I completely agree that it’s good to play in parts as best/accurately as you can, and then only go back and quantize if you need to. So depending upon how accurately you play, you may find none or only gentle quantization is needed, e.g., maybe start with 1/32 or 1/16 and increase the quantize strength from 0% to 100% (which I prefer to doing iterative quantization) until you get a feel that’s a bit more tight but not necessarily always on the beat. But I’m not talking about quantizing individual notes in the key editor because usually Cubase (and other DAWs) do a good enough job quantization wise (on a MIDI region with many events) that you can get some reasonable quantization w/o having to edit the timing on a per note basis.
Play in your parts as best you can just to get them recorded and into the project.
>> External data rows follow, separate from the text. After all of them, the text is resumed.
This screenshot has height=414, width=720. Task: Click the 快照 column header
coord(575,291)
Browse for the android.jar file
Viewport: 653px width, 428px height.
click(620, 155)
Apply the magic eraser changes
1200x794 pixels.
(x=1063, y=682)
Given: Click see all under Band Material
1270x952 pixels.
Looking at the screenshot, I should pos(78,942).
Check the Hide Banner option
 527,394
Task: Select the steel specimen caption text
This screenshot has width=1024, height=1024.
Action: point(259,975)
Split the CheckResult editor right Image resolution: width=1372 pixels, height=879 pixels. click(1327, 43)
Then go back and re-visit them with more of a “producer” hat on and focus on how all the parts hang together timing wise. For popular music, many people start with getting the rhythm of the drums and bass correct . Once these are together, they might go back and re-record the parts they played in to now be more in time with the drum and bass track, e.g., keyboards, guitar, etc. In this workflow people often end up cutting up the performance with a region for verse1, verse2, chorus1, bridge, chorus2, etc. - because they might want to play in (and/or quantize) the parts for chorus2 to have a slightly different feel compared to chorus1. It really depends upon the type of music you are doing and how picky you want to be about the timing and variation of parts.
What I often find is that I come back to a project after 1 or 2 days of not listening to it and conclude that I no longer like the timing of the parts in chorus2 and want to look at each (MIDI) region there to see what is going on with them timing wise including recalling whatever the quantization settings are for those regions. I find this is not straightforward to do in Cubase (so I filed a feature request for it, Display and set quantization parameters per MIDI region (regardless of track)).
Instead of having to hit the record button, do a take, and then hit stop - try using retrospective recording. Cubase is always buffering the MIDI events you play, and can save them at any time into the project - should not matter if you are playing back the project and practicing with playing other parts. You can turn that into real take I think by using one of the options/fold down menus in the track inspector where it asks you to insert retrospective recording into the track. Maybe you can set the buffer size in preferences but I’m not sure.